Here's the irony though: The Dragon? Barely in it.
Seriously. Rand al'Thor has about as much screen time in this book as I have free time during a product launch week. But here's the thing—it actually works. While Rand is off-screen having an existential crisis and hiking to Tear, the rest of the party finally levels up.
(Kevin told me this is where Mat Cauthon stops being annoying and starts being awesome. For once, Kevin was right. Don't tell him I said that.)
The Kramer & Reading Stack
If you listen to fantasy, you know Michael Kramer and Kate Reading. They're basically the FAANG of audiobook narrators—reliable, everywhere, and usually the best in class.
This is a dual-narrator setup (not full cast), which is my preferred architecture for epic fantasy. Kramer takes the male POVs, Reading takes the female ones.
Let's talk about Kramer first. The man has a voice like well-aged bourbon. In the first two books, Mat was just a whiny chaotic element. In this one? Kramer gives him this weary, sarcastic edge that completely sold me on his character arc. His work here rivals what he does later in Towers of Midnight, where he's juggling even more POVs. When Mat wakes up in Tar Valon (no spoilers, but wow), Kramer's delivery of his confusion and eventual badassery is the only reason I didn't zone out during the slower Tower politics scenes.
Then there's Kate Reading. Look, I read some reviews saying her voice can get "tiresome." I get it—she has a very specific cadence for the Aes Sedai characters that sounds a bit... haughty? But honestly, have you met an Aes Sedai? They are haughty. It's not a bug, it's a feature. She nails the "I know more than you" tone that Nynaeve and Egwene constantly project.
Pacing: The 1.5x Sweet Spot
Robert Jordan loves descriptions. He loves them like I love optimizing SQL queries.
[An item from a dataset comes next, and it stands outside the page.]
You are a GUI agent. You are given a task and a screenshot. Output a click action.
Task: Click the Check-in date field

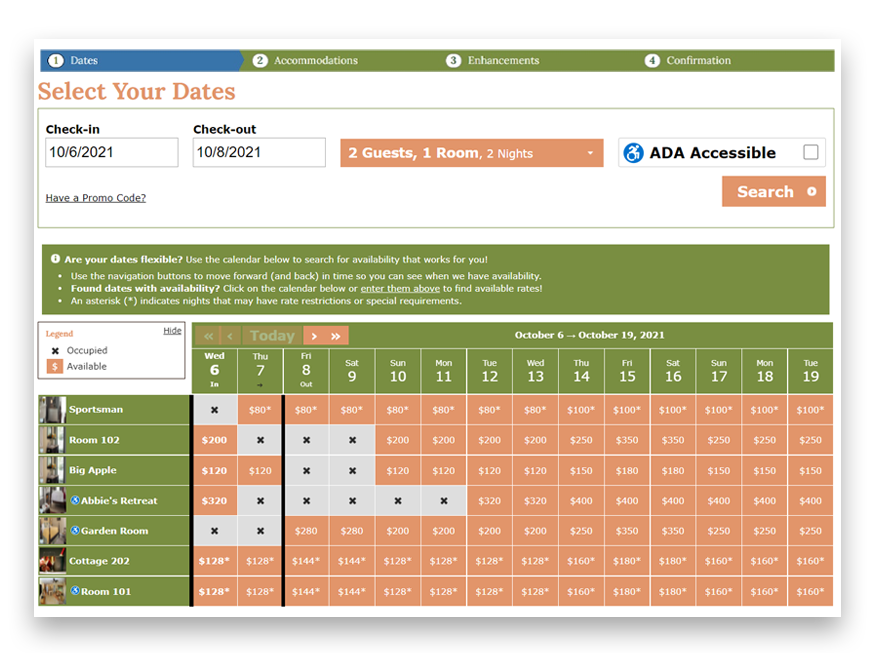coord(111,152)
He will describe a wall hanging for three minutes.
This is why the 1.5x speed button exists.
At normal speed, the middle section—where the girls are hunting Black Ajah and Mat is traveling—can drag a bit. Feels like a side quest that got out of hand. But bump it up to 1.5x (or 1.75x if they're just walking and talking about dresses), and the pacing tightens up nicely.
The last five hours, though? Slow it down. The convergence on the Stone of Tear is chaotic in the best way. It's a raid boss fight where half the party didn't read the strategy guide. Kramer and Reading ramp up the intensity, and I actually missed my stop at Palo Alto because I had to hear how the fight with the Darkhounds ended.
The UI Bug: Chapter Markers
Okay, I have to rant for a second. The technical implementation of this audiobook has a major defect.
The chapter divisions in the audio file do not match the actual book chapters.
Why does this matter? Because when you're trying to set a sleep timer or finish a chapter before your stand-up meeting, you need accurate telemetry. Instead, you get these arbitrary breaks that cut off mid-scene. It's like pushing code without running unit tests. Doesn't break the story, but it sure makes the user experience annoying if you're trying to navigate back and forth.
The Verdict
This is the book where The Wheel of Time stops being a Lord of the Rings clone and finds its own identity. The world gets bigger, the magic gets weirder, and the stakes feel real.
Who should listen: Anyone who survived the first two books—you're already committed, and this one's better. Who should skip: If you bounced off Eye of the World, this won't change your mind.
If you want to see where Kramer and Reading take their craft to an even higher level, Rhythm of War is basically their graduate thesis. It's a 25-hour investment that pays off big time in the finale. Just be prepared to miss Rand for a while—he's busy off-screen becoming a legend while his friends do the actual work.